Quote from makloda:
That's why one is better off comparing GDP in PPP (!) per capita. Hypothetical example: What benefit do you get from earning a disposable income of 150,000 CHF in Switzerland if that provides you a standard of living like 100,000 USD would in a median US city? The income in this example may be 30% higher (USDCHF almost at parity) but the standard of living per GDP unit is not.
Quote from Kassz007:
How else would you suggest comparing?
There's a methodology that attempts to take this into account. I am referring to the Human Development Index (HDI) that, apart from the per capita GDP, also includes life expectancy and levels of education. Arguably, like GoC says, it offers a much better metric. Scandi countries lead in the latest HDI rankings, which, I suppose, isn't too surprising.Quote from Ghost of Cutten:
But you aren't obliged to spend all your income. For example if the US guy spends 50k per annum on living costs, and the Swiss spends 65k (30% premium for PPP parity), then the US guys saves 50k per year but the swiss saves 85k per year.
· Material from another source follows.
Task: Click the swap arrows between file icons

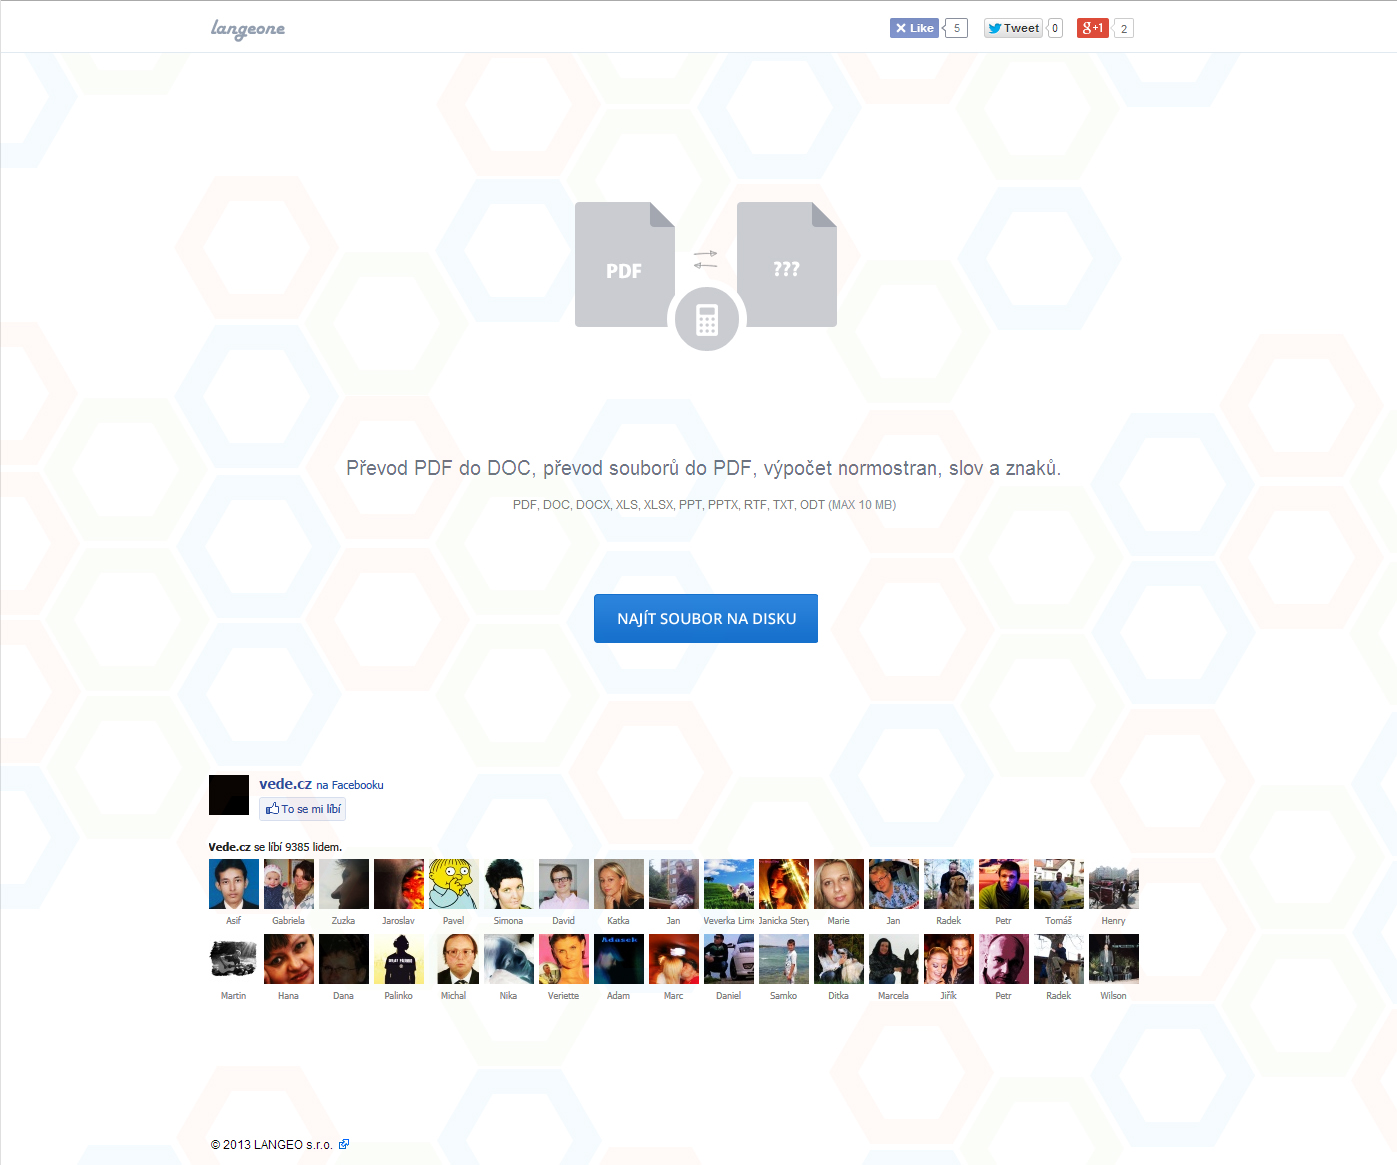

The Swiss person can thus retire much quicker, or go abroad and live like a king for 70% more days per year.
It's better to earn 1 million a year in a place where it costs 500k to live acceptably, than to make $10k a year in a place where it costs $1k to live acceptably.
And don't forget the greater life expectancy and much lower violent crime rates in Europe - that's worth a lot of $$$.